La CERC s'associe à un regroupement d'excellence en recherche polaire à l'Université Laval, regroupant quatre centres de recherche ayant un mandat dans l'Arctique (Québec-Océan, l'océanographie arctique; Centre d'études nordiques (CEN), les géosystèmes et les écosystèmes nordiques; Nasivvik, la santé des Inuits; et CIÉRA, la culture et la socio-économie des Inuits), ainsi que le Réseau canadien de Centres d'Excellence ArcticNet et les grandes infrastructures de recherche dans l'Arctique telles que le brise-glace de recherche canadien NGCC Amundsen et les stations terrestres de recherche arctique du Réseau CEN. En collaboration avec ArcticNet et GÉOIDE, deux Réseaux de Centres d'Excellence basés à l'Université Laval, la CERC s'appuiera sur des outils puissants de la géomatique pour la recherche dans l'Arctique, ajoutant ainsi un atout supplémentaire aux programmes d'observation actuels.
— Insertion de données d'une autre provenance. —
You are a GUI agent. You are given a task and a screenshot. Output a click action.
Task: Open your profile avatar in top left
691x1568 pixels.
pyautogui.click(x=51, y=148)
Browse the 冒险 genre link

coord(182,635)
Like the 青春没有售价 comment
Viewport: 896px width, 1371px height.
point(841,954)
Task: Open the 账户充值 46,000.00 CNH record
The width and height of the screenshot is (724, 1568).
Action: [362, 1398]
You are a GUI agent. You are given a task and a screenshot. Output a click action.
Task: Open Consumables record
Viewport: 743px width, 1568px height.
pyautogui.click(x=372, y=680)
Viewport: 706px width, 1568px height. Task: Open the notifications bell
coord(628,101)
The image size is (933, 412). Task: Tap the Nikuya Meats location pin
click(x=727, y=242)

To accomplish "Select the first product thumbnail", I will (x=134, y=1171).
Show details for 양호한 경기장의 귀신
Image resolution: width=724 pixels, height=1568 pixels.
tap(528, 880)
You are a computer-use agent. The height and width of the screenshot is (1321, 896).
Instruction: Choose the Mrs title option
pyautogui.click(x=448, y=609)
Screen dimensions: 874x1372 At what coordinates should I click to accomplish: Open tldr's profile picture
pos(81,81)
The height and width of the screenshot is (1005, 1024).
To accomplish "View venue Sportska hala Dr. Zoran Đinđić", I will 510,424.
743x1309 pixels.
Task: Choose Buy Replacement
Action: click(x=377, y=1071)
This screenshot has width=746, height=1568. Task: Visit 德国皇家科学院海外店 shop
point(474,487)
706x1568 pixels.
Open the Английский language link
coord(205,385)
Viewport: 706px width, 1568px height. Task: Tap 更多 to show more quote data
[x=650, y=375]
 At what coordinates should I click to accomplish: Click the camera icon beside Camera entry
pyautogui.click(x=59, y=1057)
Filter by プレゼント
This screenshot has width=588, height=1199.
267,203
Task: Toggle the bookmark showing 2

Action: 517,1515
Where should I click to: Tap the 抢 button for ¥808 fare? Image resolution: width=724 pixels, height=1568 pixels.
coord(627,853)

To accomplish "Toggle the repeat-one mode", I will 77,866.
En plus d'une expertise scientifique multidisciplinaire dans l'Arctique, la capacité de recherche polaire présente à l'Université Laval fournira à la CERC un soutien administratif, technique et logistique inégalé, garantissant ainsi la mise en œuvre rapide du programme ambitieux de recherche de la Chaire.

En parallèle, le CNRS français créa une Unité Mixte Internationale sollicitant l'expertise de six chercheurs rémunérés par la France et travaillant à l'Université Laval en support à la CERC. La CERC va ainsi fournir un support important pour le Canada grâce à ces opportunités exceptionnelles de transfert technologique.

En résumé, la CERC contribuera de façon significative à consolider le développement du leadership du Canada dans la recherche arctique et à satisfaire les besoins des instances décisionnelles dans l'Arctique canadien.